Bu dünyada yaşadığımızdan, bu dünyanın kurallarıyla algılıyor, bu dünyanın yöntemlerini uyguluyor, bu dünyanın doğrularıyla yargılıyoruz. Her şey bir mantığa oturtulamıyorsa şayet ne yapmalı?
Bu kestirmeden gidilen, yanıtsız yanıtlardan değil. Size elmanın kokusu neye benziyor denilse, kırmızı demezsiniz. Algılarınız, doğrularınız bu yöndedir çünkü farklıdır ikisinin de sınıfı.

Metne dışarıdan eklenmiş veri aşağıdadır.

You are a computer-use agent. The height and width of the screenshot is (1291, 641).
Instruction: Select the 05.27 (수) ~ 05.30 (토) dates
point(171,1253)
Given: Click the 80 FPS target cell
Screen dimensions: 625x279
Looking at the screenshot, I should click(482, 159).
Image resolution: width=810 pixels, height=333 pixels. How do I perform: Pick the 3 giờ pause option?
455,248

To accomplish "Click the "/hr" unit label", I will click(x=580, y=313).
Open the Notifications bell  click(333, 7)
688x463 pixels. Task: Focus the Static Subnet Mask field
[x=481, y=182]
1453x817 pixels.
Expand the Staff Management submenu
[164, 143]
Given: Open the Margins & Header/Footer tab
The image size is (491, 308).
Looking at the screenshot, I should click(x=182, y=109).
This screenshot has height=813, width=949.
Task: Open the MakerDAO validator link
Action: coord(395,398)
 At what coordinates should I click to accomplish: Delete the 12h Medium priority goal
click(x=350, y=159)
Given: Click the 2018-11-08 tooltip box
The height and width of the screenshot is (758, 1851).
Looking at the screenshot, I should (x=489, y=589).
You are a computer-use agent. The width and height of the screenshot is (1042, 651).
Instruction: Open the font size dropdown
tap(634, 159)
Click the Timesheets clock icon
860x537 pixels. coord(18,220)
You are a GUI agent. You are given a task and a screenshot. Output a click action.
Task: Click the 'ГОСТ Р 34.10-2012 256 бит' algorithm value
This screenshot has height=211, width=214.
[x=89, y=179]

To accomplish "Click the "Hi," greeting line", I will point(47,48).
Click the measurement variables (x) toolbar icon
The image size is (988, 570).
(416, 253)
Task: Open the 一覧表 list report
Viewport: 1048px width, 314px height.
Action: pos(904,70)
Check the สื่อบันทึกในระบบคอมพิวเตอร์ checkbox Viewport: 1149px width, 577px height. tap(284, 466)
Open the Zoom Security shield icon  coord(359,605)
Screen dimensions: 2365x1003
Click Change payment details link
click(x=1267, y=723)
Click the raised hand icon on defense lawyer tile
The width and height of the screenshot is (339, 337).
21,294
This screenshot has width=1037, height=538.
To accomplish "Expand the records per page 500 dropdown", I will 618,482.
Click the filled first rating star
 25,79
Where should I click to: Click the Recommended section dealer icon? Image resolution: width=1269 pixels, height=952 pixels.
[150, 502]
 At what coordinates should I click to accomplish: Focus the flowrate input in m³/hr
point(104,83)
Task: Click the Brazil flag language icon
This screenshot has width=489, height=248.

Bir kere şu var, bu işin mutlaka bizim dimağımızın almadığı bir tarafı var ki ne ateisti, ne dini inancı tamamiyle yaşayanı, bakın gerçek budur diye açıklayamadı, ispat edemedi neden? Çünkü bu zihin, bu mantık, sadece bu dünyada işler halde....Bir çok şey iddialanıyor, ispatlanamıyor-ispatlanıyor hatta ispat edilenler bir süre sonra çürütülebiliyor. Dünya bir öküzün boynuzunda oluyor, bir Yaradan güneş oluyor, bir su oluyor, sürekli dönemler atlatılıyor. En son herkesin, az-çok içinden bir şey geçiyor, bu akılla cevaplanamaz ruha, kalbe top atılıyor neden?? Çünkü birisi renk, birisi koku iken elmaya verdiğimiz yanıtı nasıl algılarsak, daha da ütopiği burada devrede. Ayet ayet hatta tek inanılan ya da inanılmak istenen din için de değil, okunmalı anlanmalı, bir şeyler yakalanıp mana bulunmalı ama yetmedi asla da yetmeyecek...
Çünkü boyut başka. Hep durulur ya üstünde, bir an, tek bir an o hissi yaşamak, nedir o his? Kimi zaman namazda, kimi zaman meditasyon, yoga, nefes odaklanmalarında, kimi zaman zikirde, mantrada, kimi zaman bir rüyada... Sadece bu bildiğimiz boyutta, görünen renklerle bildiğimiz mantıkla yorumlamadığımızda, hepimize mutlaka iletilen tek bir an!!!
Klişe gibi durdukça belki sıradanlaşıyor kulaklara ama içe dönmek, kendinde aramak, bir olmak, bütünü sezmek, bunların hepsi sözle değil, o tek anı yakalamakla, yaşamakla anlanır. Hıııı cevap olur mu aslında olamaz, yine dönüp bu dünyanın cevap mantık süzgeciyle bakılırsa...
Yine kimse açıklayamaz, inançlısı da inançsızı da sonun sonuna gelir, tıkanır, iddialar havada uçuşur.Gören göz değil, işiten kulak değil, biz böyle değiliz, bunları algıladıktan sonra. Yine mantık çerçevesine sokmaya çalışmadıkça, yanıtı sadece biz kendimize verebileceğiz, böyle yazılar yazılsa da ötekisine gerçek bir yol olamaz. Ondan her kişinin kendinden sorumlu oluşu. Zihin hep fukara kalacağı için içten içe bir hırsla, ne zaman bu konuyu düşünse kişi, kendi cevap verememesinin dumuruyla, kişiyi bunaltır, zora sokar. Ama zihinde değilken cevap, bunu anlayabildiğinde kişi, herkes sadece kendi anlamını bilebilecek.
Yanıt mı hayır, bu dünyanın koşullarıyla asla olamayacak.Ama anlamak mı farkedebilmek mi? Biraz meşakkatli görünse de mantıklı mantıksızlıklardansa bir anlayış yaratacak.